Data records =
---*---

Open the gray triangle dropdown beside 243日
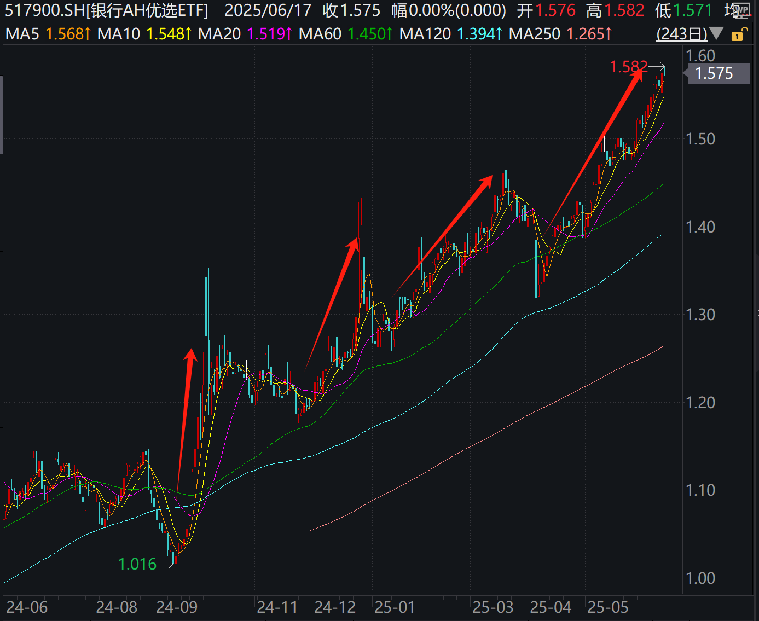Image resolution: width=759 pixels, height=621 pixels. 716,34
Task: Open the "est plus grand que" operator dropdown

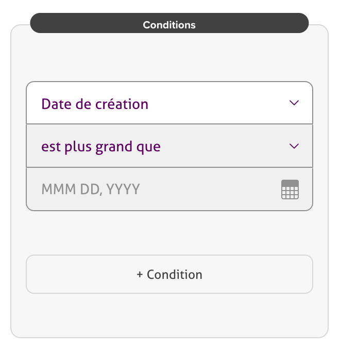Action: (169, 146)
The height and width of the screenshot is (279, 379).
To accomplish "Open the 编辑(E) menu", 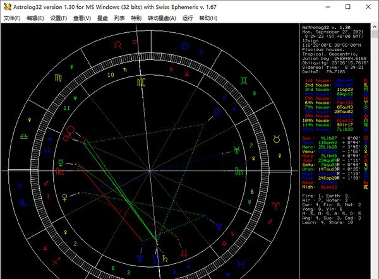I will click(35, 18).
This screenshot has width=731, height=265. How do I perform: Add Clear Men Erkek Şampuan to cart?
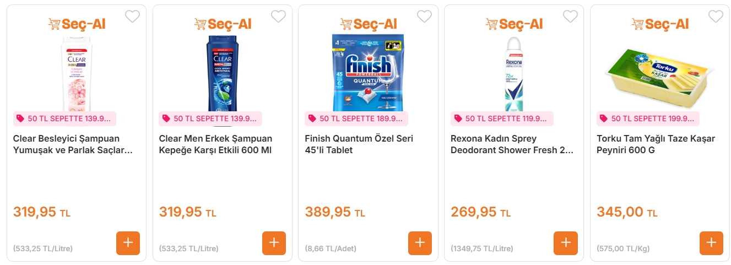274,243
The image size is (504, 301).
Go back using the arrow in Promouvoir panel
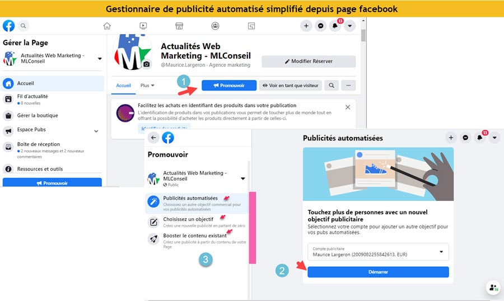(153, 138)
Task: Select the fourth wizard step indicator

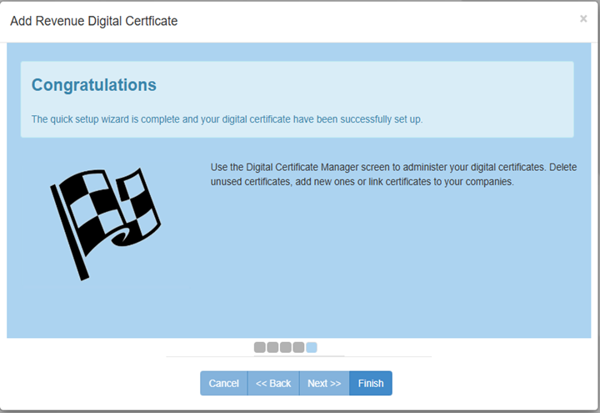Action: pos(298,347)
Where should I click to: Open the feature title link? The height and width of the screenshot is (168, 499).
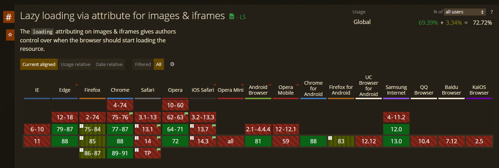click(x=123, y=16)
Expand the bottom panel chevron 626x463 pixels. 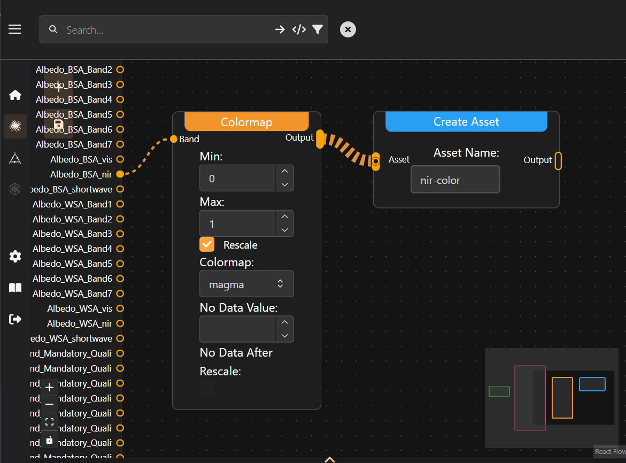330,459
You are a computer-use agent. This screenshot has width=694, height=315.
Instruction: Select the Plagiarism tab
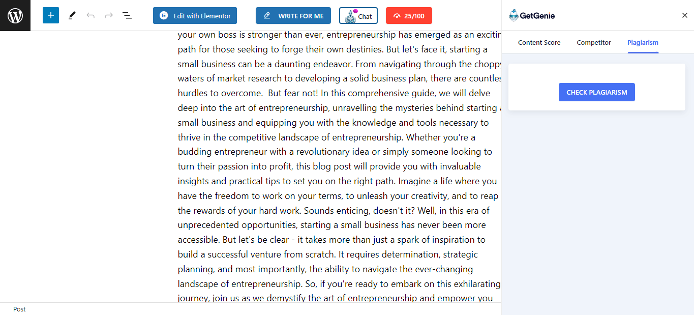643,43
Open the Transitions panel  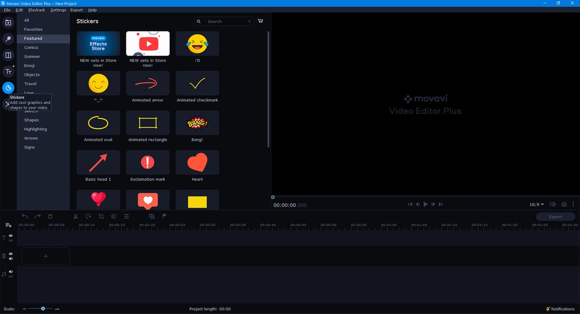(8, 55)
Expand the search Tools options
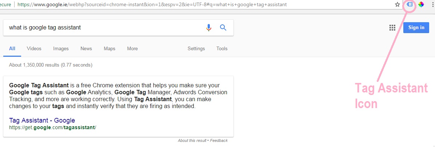Image resolution: width=435 pixels, height=147 pixels. click(x=222, y=48)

---*---

Task prompt = Provide the lines again, unchanged, from where the data above begins through the line containing "The height and width of the screenshot is (279, 379).", both ends included, omitting pictures and adding nothing.

Task output =
Open the gray triangle dropdown beside 243日
Image resolution: width=759 pixels, height=621 pixels. 716,34
Task: Open the "est plus grand que" operator dropdown

Action: (169, 146)
The height and width of the screenshot is (279, 379).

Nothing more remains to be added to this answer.